Sus ojos estaban encogidos de miedo y se notaban ojerosos ante noches largas de insomnio. También notó que su cabello estaba despeinado de manera casi preocupante. No estaba cuidándose a si misma y eso se reflejaba en su apariencia demacrada y desordenada. Muroi no pudo evitar sentir compasión por ella; tenía la misma expresión devastada que hace más de 10 años, cuando la halló rezando y rogando por que su padre estuviese descansando y que la cuidara desde arriba. Salvo que su motivo en el presente para llegar al templo era mucho más complicado.
- Debes tratar de calmarte, Anni-chan – intentó reconfortarla el monje, sin un atisbo de seguridad en sus propias palabras.
- ¡¿Usted también va a negar que los okiagari nos quieren masacrar a todos?! – le respondió ella con brotes de ira en su mirada y su voz rota – ¡¿Le parece poco que haya tantos muertos en esta aldea?!
- No digo eso, Anni-chan – le respondió Seishin palmeando su cabeza cual niña asustada – Solo… trato de pedirte que no caigas en pánico.
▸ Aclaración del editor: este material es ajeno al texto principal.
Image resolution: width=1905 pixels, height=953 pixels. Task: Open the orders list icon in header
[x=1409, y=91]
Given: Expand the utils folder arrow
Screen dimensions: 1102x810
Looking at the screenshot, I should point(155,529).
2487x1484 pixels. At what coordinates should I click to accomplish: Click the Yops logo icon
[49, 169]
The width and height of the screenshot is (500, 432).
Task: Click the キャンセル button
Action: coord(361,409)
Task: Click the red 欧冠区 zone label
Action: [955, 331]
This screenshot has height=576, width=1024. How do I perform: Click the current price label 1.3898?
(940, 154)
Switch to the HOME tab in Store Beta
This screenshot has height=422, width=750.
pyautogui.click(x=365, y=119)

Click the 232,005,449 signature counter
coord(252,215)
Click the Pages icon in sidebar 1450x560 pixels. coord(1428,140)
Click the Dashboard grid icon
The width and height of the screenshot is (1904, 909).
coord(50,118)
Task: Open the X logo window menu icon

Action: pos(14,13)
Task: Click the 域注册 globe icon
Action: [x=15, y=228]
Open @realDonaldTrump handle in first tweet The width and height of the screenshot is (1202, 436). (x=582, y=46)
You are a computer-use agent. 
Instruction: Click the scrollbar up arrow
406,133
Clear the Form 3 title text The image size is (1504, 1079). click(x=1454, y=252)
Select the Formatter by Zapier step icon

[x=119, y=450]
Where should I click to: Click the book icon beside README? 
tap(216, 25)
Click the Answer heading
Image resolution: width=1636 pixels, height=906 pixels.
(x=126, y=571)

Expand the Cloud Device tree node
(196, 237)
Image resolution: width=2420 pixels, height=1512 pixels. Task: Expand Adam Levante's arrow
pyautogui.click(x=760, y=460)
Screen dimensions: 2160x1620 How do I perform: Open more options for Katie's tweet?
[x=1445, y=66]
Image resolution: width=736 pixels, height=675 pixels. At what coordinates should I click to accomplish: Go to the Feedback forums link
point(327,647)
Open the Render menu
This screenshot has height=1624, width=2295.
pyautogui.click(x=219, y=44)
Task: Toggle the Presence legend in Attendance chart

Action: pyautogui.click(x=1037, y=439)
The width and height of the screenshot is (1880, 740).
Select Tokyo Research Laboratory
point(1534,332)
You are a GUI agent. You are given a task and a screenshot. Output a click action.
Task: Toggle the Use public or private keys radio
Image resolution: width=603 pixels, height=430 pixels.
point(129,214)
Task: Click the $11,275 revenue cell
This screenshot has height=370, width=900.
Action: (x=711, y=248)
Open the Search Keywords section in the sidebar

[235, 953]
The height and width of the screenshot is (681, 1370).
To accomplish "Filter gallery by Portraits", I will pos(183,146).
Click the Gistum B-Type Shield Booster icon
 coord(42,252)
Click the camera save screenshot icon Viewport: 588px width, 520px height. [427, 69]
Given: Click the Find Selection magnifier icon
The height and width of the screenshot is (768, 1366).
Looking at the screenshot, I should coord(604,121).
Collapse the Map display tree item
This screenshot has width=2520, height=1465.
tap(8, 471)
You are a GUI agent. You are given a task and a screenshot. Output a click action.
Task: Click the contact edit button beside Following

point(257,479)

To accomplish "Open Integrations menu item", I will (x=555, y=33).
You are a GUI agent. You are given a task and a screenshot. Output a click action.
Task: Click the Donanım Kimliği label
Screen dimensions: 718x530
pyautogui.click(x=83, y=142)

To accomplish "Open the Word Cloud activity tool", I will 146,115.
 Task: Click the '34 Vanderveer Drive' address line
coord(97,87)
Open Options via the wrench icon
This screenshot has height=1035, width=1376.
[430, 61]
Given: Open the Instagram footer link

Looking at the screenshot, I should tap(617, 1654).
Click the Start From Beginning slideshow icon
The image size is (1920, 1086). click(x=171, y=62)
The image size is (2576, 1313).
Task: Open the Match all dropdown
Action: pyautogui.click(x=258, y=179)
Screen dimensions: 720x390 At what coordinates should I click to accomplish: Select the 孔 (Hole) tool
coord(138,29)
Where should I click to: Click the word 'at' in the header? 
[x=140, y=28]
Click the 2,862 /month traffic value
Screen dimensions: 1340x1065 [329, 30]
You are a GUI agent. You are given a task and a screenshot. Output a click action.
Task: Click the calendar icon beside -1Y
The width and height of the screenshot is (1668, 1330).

Si no te calmas, te harás daño antes que los okiagari.
- ¿Por qué nadie quiere escuchar la verdad? – sollozó Annaisha mientras sus cortos cabellos de tono burdeo le cubrían ambos lados del rostro, dejando a la vista solo las pequeñas lágrimas que caían de sus ojos – Nadie entiende… qué está pasando en Sotoba… y tampoco quieren creer… en lo que decimos. ¡Maldición!
Sus reclamos ahogados en voz trémula, se detuvieron efímeramente cuando Seishin la cobijó en sus brazos en un intento de ayudarla a calmarse. No había podido evitarlo. Estaba viendo a la misma niña de aspecto lloroso que suplicaba por consuelo ante la muerte de su padre. La única diferencia con el presente, además del motivo que la había arrastrado a refugiarse en el templo, era que en el ayer no había tenido el coraje de consolar su dolor o al menos escucharla. Solo la había observado a través de un ventanal, ataviada de negro y sus hombros temblorosos ante los espasmos de su llanto interminable. En ese entonces, había sido su madre quien la había cobijado de la oscuridad del duelo familiar.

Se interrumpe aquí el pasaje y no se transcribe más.